RH-560 mark II sounding rockets with instruments will lift off from Sriharikota and they will reach an altitude of 550 km. Sounding rockets from Thumba will reach an altitude of 75 to 120 km to provide information on the changes in wind patterns and the atmospheric structure.
There will be four flights of sounding rockets from Thumba on January 14 and there will be five flights the next day, said Mr. Veeraraghavan. There will be one RH-560 launch from Sriharikota on January 15 and another on January 17.
Prof. Sridharan called it “one of the largest coordinated experiments to be carried out to investigate the effect of a solar eclipse on the near earth space” up to an altitude of 120 km.
The electrojet extends plus or minus three degrees in latitude with a width of about 600 km. An interesting feature is that Sriharikota falls just outside that belt while Thumba falls within it. Thus, scientists will study the impact of the solar eclipse both within the electro-jet belt and immediately outside it.
A coordinated attempt to study the effects of a solar eclipse was earlier done on February 16, 1980. “Between 1980 and 2010, ISRO in particular has established a variety of ground-based experimental facilities and we are well equipped now to understand the basic geophysical processes,” said Prof. Sridharan.
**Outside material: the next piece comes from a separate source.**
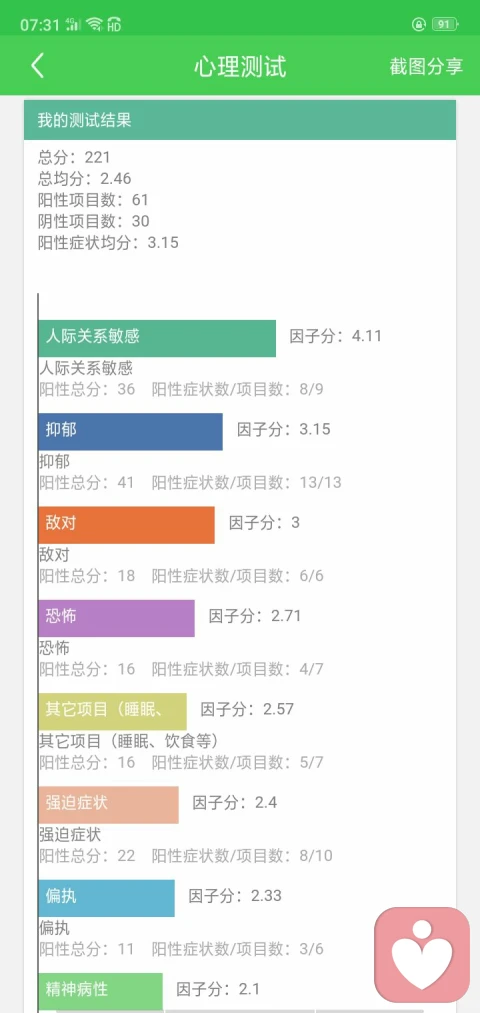Image resolution: width=480 pixels, height=1013 pixels.
Task: Select the light blue 偏执 bar
Action: (x=107, y=898)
To perform these experiments, the SPL has developed a new instrument to measure the winds and electron-density irregularities. Another instrument will measure the changes in the Earth’s atmospheric composition when the solar radiation is cut off.New instrument
The Physical Research Laboratory, Ahmedabad, has devised an instrument to measure the changes in the electric fields and electron densities in the atmosphere, while a specialist group in the VSSC has developed a tri-methyl aluminium cloud release experiment. During this experiment, the released cloud would glow in the atmosphere due to chemiluminescence, enabling photography of the released cloud from ground stations such as Tirunelveli, Thiruvananthapuram, Kanyakumari and Kollam.